◆ **TASK GOAL**
How do the lines below between the ones holding "Given: Tap the locate-me crosshair button" and "Image resolution: width=532", inclusive, read? Give them again exactly, with no other lines.

◆ **INFORMATION SHOWN**

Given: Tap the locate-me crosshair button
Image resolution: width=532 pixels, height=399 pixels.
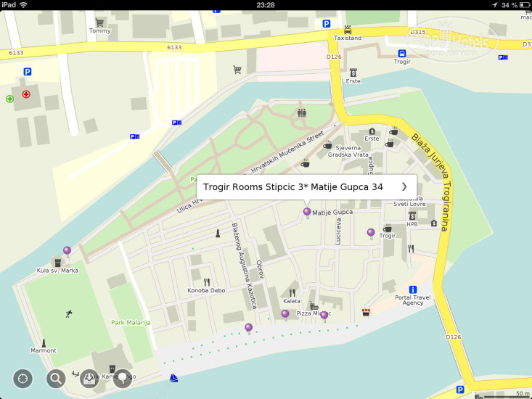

--

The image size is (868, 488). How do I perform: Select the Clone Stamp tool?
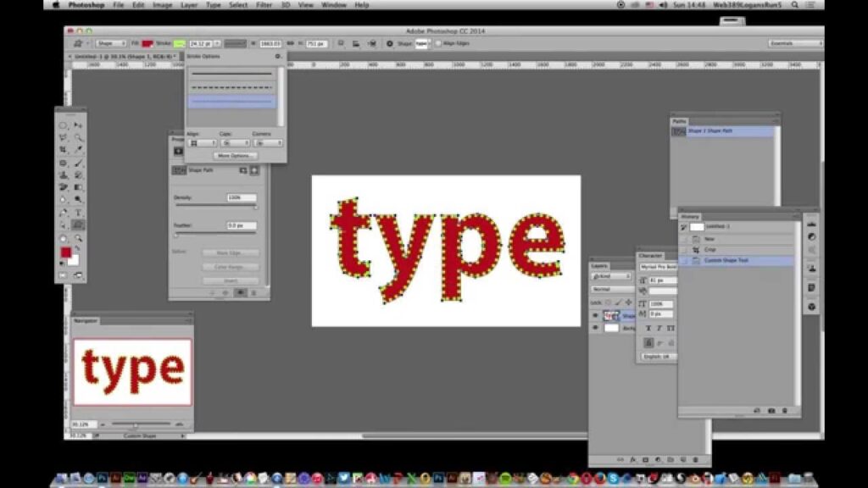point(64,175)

---

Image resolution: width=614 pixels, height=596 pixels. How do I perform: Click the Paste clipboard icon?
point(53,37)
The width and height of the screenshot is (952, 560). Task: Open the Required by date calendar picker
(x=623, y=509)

◆ **SOLUTION TO THE PROBLEM**
Given: Tap the locate-me crosshair button
Image resolution: width=532 pixels, height=399 pixels.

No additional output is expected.